The automotive market isn’t the easiest to invest in. Auto sales have historically tended to grow at a low-single-digit growth rate. As such, the lowly valuations that auto-related stocks often trade on are sometimes a value trap.
The super growth of electric vehicle (EV) sales was supposed to change all that, but unfortunately, growth expectations have been pared back lately. That said, there’s still good growth at reasonable price (GARP) stocks available, including ON Semiconductor (ON 4.70%) and Autoliv (ALV 1.36%).
ON Semiconductor’s hot end markets
The semiconductor company’s management’s decision to focus the company on the automotive and industrial end markets makes perfect strategic sense. Within the automotive industry, its power and sensing solutions are exposed to EV and advanced driver assistance systems (ADAS), while its industrial sales focus on industrial automation, EV charging networks, 5G/cloud, and energy infrastructure.
Near-term challenges
While these industries read off like a checklist of hot long-term growth industries, most have faced challenging conditions this year. Indeed, ON Semiconductor had to pare back growth expectations due to a single automotive original equipment manufacturer reducing demand for silicon carbide chips in the autumn.
Moreover, growth expectations in industrial automation have also taken a step back this year, as evidenced by Rockwell Automation lowering its full-year sales guidance through the year. At the same time, Emerson Electric management called out softer-than-expected factory automation growth on its recent earnings call.
Naturally, ON Semiconductor’s management is well aware of the near-term challenges. CEO Hassane El-Khoury continues to talk of an “L-shape” recovery in revenue, implying there won’t be a big bounce back. Meanwhile, CFO Thad Trent believes that underlying demand is better than implied by the company’s revenue growth “as there’s an inventory digestion going on. As that inventory is bled off, we think our revenue over time will increase again.”

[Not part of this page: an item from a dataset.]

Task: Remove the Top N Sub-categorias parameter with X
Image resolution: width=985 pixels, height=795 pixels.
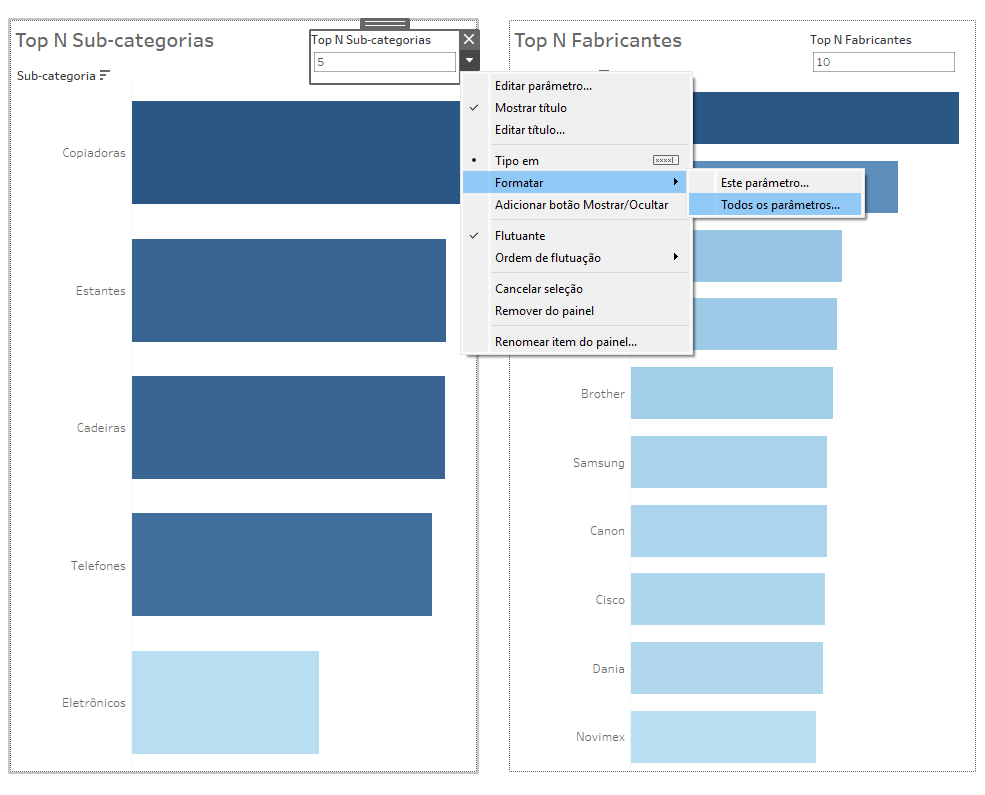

There’s good reason to believe Trent’s view. Rockwell and others have talked about customers running down inventory built up during the previous years due to the supply chain crisis, which lengthened equipment lead times.
As such, ON Semiconductor is suffering from a slowdown in demand and an inventory correction. However, the good news is that it won’t last forever, and there’s little doubt that its end markets are primed for growth. At the same time, the hype around markets like EV and industrial automation has probably been overdone; ON Semiconductor trades on less than 19 times the Wall Street analyst consensus for full-year earnings. That’s too cheap for a growth company whose earnings will likely trough in 2024.
The reality of a slower pace of growth in EV sales has caught up with valuations, and ON Semiconductor looks like an excellent value now.
Autoliv is a value choice
If ON Semiconductor is at the growth end of the GARP, Autoliv is closer to the reasonable price side. The company dominates the automotive passive safety market, with a 47% global market share in airbags, a 45% market share in seatbelts, and a 40% market share in steering wheels. Together, this gives Autoliv a 45% market share in passive safety — a position that has risen from 27% in 1997.
That kind of market share means its growth depends on growth in light vehicle prediction (LVP) and its ability to increase its content per vehicle (CVP). As an example of what this means in practice, higher-income developed markets have a CPV of $330, while low- to medium-income markets have a CPV of $200.
Unfortunately, the higher car-production growth in the latter means Autoliv’s CPV could come under pressure over the near term. Management states in its 10-K Securities and Exchange Commission filing, “In the next three years, all LVP growth is expected to come in medium- and low-income regions with lower CPV, leading to a dilution of the average global CPV.”
Is Autoliv stock a buy?
But here’s the thing: Over time, low- and medium-income country consumers will likely demand the same safety features as higher-income country consumers. Moreover, Autoliv has a track record of outgrowing its end markets — growing 5% per annum since 1997 compared to market growth of 2.8%. Given its equal relevance in internal combustion engine-powered automobiles and EVs, Autoliv is a company that can grow in any environment.
In addition, the stock trades on slightly less than 12 times estimated full-year earnings, and Wall Street expects $1.82 billion in free cash flow over the next three years, representing more than 22% of its current market cap. That’s an excellent value for a company with solid long-term growth prospects.